### WORK REQUIRED
Below are an article on Associated Press news dispatches from 1915 to 1930 and some data. Write out the article word for word, starting at "Highlights of the" and ending at "crash of 1929.".

:: ARTICLE ::

News Dispatches from the Associated Press, 1915-1930, Now Online
Washington, D.C. -- Historical news reports and breaking news bulletins published by the Washington bureau of The Associated Press from 1915 to 1930, documenting a full chronology of world and national events, have been digitized and are now available online from the Library of Congress.
The collection includes news dispatches from key moments in history, from the sinking of the Lusitania ocean liner in 1915, drawing the U.S. into World War I, through the roaring 1920s to the stock market crash of 1929 and the outbreak of the Great Depression.
The AP collection includes 375 volumes of wire copy, totaling more than 387,000 images. It is online at: loc.gov/collections/associated-press-news-dispatches-1915-to-1930/about-this-collection/.
The Associated Press was formed in 1846 by five newspapers in New York City. Other regional AP associations soon followed, as did individual bureaus in major American cities, as the telegraph and the railroad began linking the country together in the 1860s. Eventually, these later merged into one national news cooperative, headquartered in New York.
The Washington bureau gave the news dispatches to the Library of Congress in 1944. The collection provides an unbroken chronology not only of world events, but also of national and local news, such as a daily report on the “Condition of the U.S. Treasury” and a “Lead Crop Report” describing the size of the year’s winter wheat crop.
Highlights of the collection include:
• A 1915 bulletin on the sinking of the Lusitania and Washington’s reaction;
• A report on President Woodrow Wilson asking Congress for a declaration of war to enter World War I in 1917;
• A 1918 bulletin on Wilson signing an armistice to end the war with Germany and report on Wilson signing the Treaty of Versailles in June 1919;
• News that the Senate voted 56-25 on June 4, 1919, approving a resolution for women’s suffrage and sending the constitutional amendment to the states for ratification;
• Reports that the Senate passed a prohibition act over the president’s veto in October 1919 to prevent the sale of alcoholic beverages;
• Coverage of Charles Lindbergh’s first solo trans-Atlantic flight from New York to Paris in 1927;
• Washington’s reaction to the stock market crash of 1929.

:::
:: DATA SHOWN ::

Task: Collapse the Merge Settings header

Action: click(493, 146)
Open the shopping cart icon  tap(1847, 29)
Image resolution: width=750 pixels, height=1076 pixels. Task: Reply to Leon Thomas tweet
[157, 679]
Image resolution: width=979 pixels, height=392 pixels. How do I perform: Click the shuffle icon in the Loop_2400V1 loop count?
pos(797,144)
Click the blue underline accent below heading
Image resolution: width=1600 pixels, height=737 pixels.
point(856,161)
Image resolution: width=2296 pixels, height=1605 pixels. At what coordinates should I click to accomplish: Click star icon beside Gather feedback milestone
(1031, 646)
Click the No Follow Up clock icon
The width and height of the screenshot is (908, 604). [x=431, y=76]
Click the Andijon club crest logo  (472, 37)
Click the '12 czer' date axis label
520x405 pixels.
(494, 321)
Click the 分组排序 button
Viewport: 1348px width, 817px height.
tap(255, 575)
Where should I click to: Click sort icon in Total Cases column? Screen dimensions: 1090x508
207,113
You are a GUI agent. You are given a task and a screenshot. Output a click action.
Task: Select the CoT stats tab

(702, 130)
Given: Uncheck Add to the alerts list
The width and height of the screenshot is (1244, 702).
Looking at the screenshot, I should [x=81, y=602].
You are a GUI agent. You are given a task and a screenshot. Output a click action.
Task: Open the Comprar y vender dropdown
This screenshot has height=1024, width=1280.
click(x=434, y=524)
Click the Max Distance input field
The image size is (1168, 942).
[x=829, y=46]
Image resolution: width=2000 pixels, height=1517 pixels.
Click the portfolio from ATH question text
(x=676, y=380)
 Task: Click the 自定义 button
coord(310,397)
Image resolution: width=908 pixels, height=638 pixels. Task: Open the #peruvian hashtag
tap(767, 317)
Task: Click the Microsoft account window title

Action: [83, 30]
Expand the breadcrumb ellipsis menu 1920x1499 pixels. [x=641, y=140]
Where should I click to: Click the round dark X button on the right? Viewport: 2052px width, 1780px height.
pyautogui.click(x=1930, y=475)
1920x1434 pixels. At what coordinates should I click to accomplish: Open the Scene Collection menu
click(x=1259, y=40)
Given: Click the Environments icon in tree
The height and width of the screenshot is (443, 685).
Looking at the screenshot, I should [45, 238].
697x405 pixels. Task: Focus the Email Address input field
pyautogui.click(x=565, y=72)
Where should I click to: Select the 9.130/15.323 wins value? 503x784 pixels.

:::

### THE OUTPUT
Highlights of the collection include:
• A 1915 bulletin on the sinking of the Lusitania and Washington’s reaction;
• A report on President Woodrow Wilson asking Congress for a declaration of war to enter World War I in 1917;
• A 1918 bulletin on Wilson signing an armistice to end the war with Germany and report on Wilson signing the Treaty of Versailles in June 1919;
• News that the Senate voted 56-25 on June 4, 1919, approving a resolution for women’s suffrage and sending the constitutional amendment to the states for ratification;
• Reports that the Senate passed a prohibition act over the president’s veto in October 1919 to prevent the sale of alcoholic beverages;
• Coverage of Charles Lindbergh’s first solo trans-Atlantic flight from New York to Paris in 1927;
• Washington’s reaction to the stock market crash of 1929.